A geas placed a great deal of strain on its subject, and required even more energy from the person placing it. They weren’t spoken of lightly and few were put in place. Even threatening one was considered serious.

He spoke his next words slowly, as if testing the boundaries of his restrictions. “That infernal book of hers.”

I swapped looks with Kat, who shook her head, clearly as puzzled as I was.

He’d been nursing his hate of Braea for a long time now, and if he’d been conspiring with Sura about the coup, who knew what poison she’d dripped in his ear about her mother.

There was nothing I could do about any of that. I certainly wasn’t going to act on what I’d just found out. I couldn’t even bring myself to think the words.

“Whatever happened in the past, we’re going to get you out. This is all… nonsense.” Both the arrest and some of what he’d said, too. “I’m going to fix this.”

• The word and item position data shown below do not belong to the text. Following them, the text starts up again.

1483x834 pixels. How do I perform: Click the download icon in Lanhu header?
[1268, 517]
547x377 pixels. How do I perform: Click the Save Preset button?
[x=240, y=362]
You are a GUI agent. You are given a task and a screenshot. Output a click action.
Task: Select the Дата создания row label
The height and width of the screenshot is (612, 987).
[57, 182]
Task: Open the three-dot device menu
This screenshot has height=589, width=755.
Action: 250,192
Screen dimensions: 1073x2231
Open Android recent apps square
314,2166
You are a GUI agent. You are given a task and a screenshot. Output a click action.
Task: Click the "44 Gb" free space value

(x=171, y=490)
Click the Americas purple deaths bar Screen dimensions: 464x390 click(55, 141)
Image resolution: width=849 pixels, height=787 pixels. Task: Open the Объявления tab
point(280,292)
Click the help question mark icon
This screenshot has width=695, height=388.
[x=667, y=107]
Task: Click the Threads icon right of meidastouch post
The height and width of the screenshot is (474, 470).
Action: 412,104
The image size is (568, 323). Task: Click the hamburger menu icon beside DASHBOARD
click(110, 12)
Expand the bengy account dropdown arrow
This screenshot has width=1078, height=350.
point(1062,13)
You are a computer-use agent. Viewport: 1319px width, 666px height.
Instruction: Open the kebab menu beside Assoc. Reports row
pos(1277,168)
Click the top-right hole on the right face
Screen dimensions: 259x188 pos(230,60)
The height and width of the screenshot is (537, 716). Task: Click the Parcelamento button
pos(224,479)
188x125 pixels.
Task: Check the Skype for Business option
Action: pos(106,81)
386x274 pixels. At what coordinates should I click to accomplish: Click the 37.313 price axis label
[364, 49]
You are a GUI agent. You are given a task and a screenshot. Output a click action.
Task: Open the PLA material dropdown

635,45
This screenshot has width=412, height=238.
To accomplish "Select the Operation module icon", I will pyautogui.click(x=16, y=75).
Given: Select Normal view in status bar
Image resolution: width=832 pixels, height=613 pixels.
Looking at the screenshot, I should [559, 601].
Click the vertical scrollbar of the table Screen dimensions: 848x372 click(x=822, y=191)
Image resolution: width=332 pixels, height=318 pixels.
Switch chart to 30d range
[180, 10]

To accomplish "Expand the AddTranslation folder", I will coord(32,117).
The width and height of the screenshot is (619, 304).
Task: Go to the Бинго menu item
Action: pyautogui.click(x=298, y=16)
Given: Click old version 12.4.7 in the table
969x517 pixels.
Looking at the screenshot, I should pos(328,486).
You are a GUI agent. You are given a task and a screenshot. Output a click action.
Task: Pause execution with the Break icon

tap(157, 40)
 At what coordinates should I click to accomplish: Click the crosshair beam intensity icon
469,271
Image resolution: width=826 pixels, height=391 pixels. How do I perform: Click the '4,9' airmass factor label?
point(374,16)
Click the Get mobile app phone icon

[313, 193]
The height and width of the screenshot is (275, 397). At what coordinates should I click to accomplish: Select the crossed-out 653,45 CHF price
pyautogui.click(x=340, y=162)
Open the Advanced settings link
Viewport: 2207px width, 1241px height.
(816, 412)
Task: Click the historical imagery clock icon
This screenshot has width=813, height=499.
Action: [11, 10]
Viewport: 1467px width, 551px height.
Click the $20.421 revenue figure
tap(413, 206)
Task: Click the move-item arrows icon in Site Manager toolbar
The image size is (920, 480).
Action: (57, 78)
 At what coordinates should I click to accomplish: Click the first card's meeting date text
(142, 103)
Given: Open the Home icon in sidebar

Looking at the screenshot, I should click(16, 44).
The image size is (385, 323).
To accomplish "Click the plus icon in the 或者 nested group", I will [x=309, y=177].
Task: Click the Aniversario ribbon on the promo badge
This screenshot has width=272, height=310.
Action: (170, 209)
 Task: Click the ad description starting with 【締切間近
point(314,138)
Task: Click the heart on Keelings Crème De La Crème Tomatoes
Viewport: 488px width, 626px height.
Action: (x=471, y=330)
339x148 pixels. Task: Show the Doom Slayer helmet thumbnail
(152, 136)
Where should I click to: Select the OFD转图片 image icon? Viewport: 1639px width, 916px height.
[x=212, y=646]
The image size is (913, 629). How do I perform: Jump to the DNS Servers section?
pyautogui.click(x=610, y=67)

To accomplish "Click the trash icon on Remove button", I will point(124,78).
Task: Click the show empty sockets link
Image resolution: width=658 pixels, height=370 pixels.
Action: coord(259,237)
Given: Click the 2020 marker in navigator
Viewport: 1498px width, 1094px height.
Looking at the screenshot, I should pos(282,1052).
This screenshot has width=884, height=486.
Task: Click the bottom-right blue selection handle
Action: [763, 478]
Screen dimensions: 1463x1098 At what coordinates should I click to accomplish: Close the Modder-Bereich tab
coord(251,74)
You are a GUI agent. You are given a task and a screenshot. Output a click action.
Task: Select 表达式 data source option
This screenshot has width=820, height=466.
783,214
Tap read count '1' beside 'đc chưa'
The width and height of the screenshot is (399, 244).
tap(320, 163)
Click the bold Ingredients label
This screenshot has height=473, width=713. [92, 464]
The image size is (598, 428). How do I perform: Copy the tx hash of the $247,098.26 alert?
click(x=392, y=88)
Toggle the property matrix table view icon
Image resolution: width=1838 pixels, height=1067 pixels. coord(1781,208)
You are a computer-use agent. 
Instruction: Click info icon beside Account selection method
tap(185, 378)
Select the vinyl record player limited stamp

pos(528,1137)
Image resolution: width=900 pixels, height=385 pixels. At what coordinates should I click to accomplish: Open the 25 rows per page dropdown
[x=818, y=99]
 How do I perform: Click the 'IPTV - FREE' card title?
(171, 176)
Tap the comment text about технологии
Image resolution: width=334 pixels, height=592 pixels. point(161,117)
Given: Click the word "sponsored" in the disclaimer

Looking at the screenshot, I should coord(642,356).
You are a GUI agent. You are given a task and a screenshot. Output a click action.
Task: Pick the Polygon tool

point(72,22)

As I helped Kat up, he shook his head. “Whatever you need to believe, Bastian. But just in case you’re wrong… just in case this is the last chance, I need to tell you one more thing.”

“Please, no more surprises.” I rubbed my forehead. There was too much new information in my brain. Too many things falling over each other as I tried to process—or ignore—them.

“I’ve seen you in Kat’s thoughts”—he gave her an apologetic grin—“before she learned to stop them bleeding out. My boy…” He came up to the bars. “For too long you’ve blamed yourself and felt the guilt and responsibility for things you didn’t do, all because you remember them. I did those things. I am the one who deserves punishment. Not you.”

I stared at him, frozen by the shock of being perceived. He and Kat had seen me, understood me, pulled out the quiet things I kept to myself.

I suddenly understood how prey felt when it was caught in the hunter’s gaze.

“You need to stop torturing yourself for what you didn’t do. You need to stop thinking that you’re undeserving of any brightness because of my darkness, skulking in the shadows, while your queen stands in the light.” He took my shoulder, his words echoing in my mind, easing the old memories so they were indistinct ink spills rather than crisply drawn diagrams. “You need to be the prince, the king, the leader you were always meant to be.”